Three of the street department's four construction foremen are in the top 10; the other is in the top 25. One of them is on-call at all times and must respond to complaints from the public and safety workers.
"When the police department calls, when the fire department calls, or 911, you have to go," Conglose said.
Vital work
Workers who are contact points for malfunctions or maintenance at the sewer plant, the leader of sewer construction crews and one of three plant shift managers also are in the premium-pay top 10.
The work of people like Ralph Dickenson, the sewer plant instrumentation and electrical chief, is vital, Conglose said. For example, it was Dickenson who kept several pump stations from becoming swamped during flooding, he said. Overwhelmed pump stations would have meant chaos in the sewer system, Conglose said.

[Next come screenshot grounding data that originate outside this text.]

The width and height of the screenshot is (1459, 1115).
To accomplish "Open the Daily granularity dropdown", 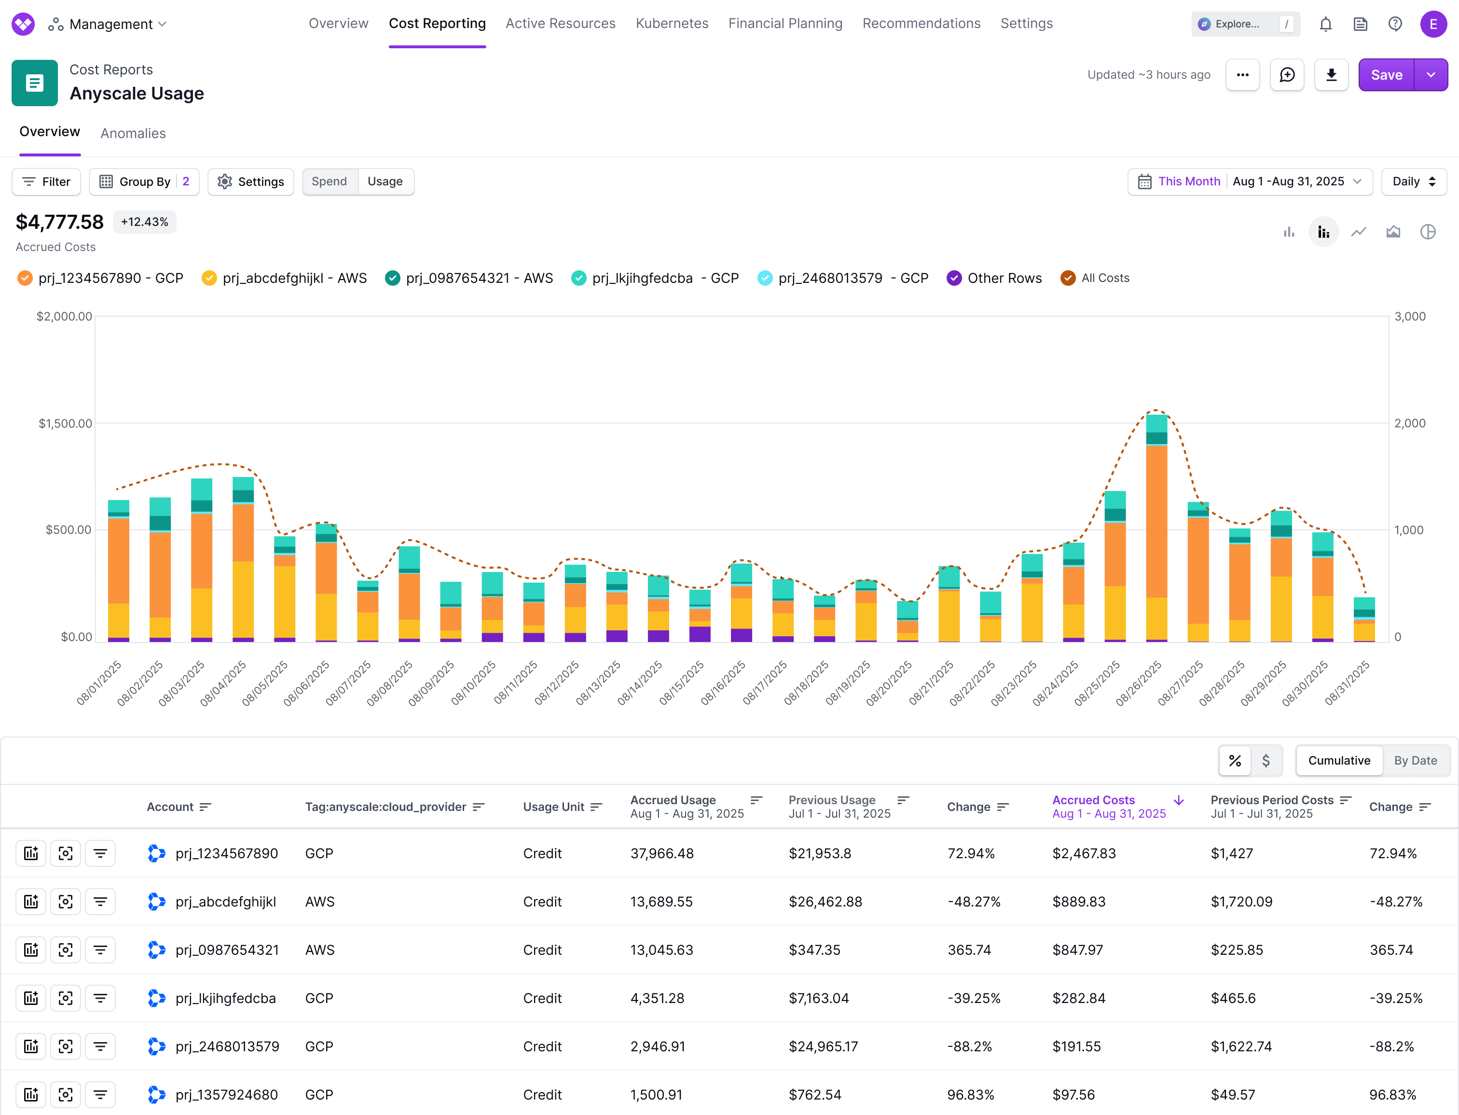I will (x=1413, y=182).
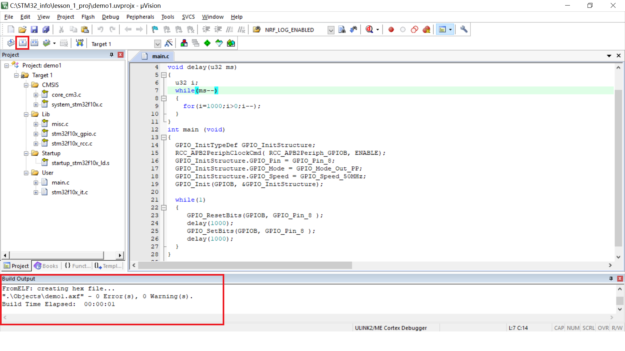Click the Download (LOAD) to flash icon
The width and height of the screenshot is (625, 351).
click(x=80, y=43)
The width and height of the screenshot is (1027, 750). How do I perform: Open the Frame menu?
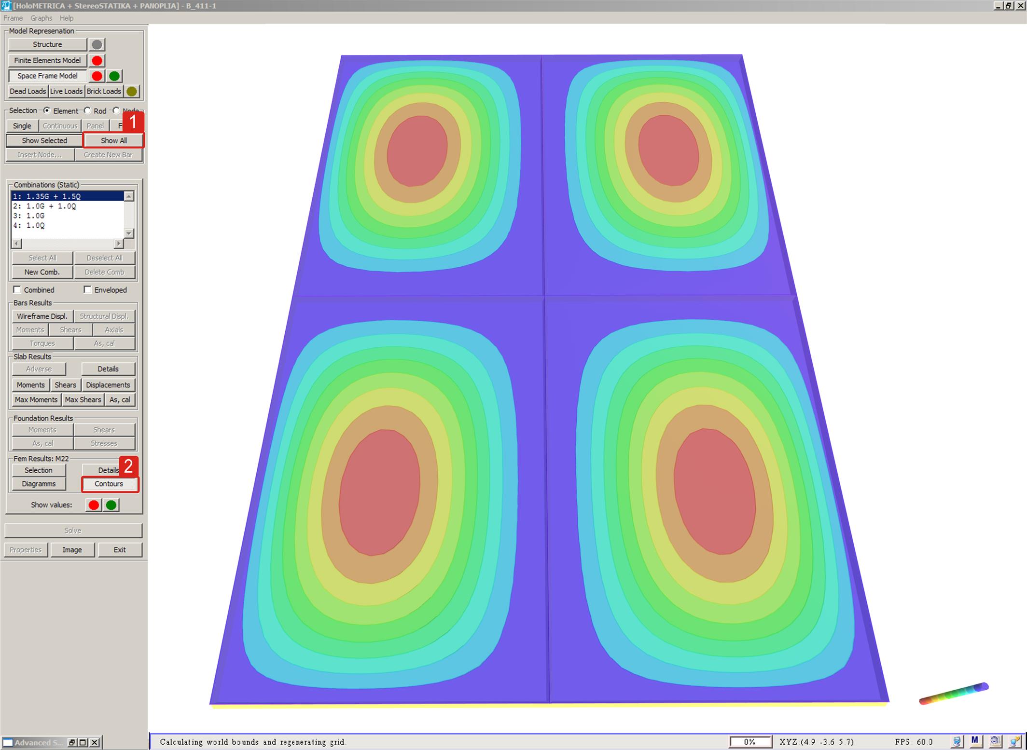click(x=13, y=18)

"We were facing a disaster if that happened," he said.
Dickenson received $26,107 in premium pay on top of his $50,260 salary.
A half-dozen other sewer workers received more than $15,000 in premium pay.
Among them were the other two sewer plant shift managers. The plant has four shift managers, but one is on military duty for a year. That leaves the other three to cover those duties on overtime, said Gurlea, the sewer department superintendent.
Others in the premium pay top 10 are Daniel Brott, the city's income tax administrator, and police Capt. Robert Kane, chief of detectives.
Kane is called out to every homicide and most major crimes in the city.
Brott is one of four people working in the income tax department. He had an assistant to cut down his overtime, as recommended in a state performance audit, but she took a buyout in early 2002.
She wasn't replaced because of the city financial crunch that necessitated buyouts and layoffs, said Finance Director David Bozanich.
Brott is overwhelmed at tax time and, as a longtime employee, has a relatively high salary, so his overtime adds up quickly, Bozanich said.
"We have to provide the service," he said.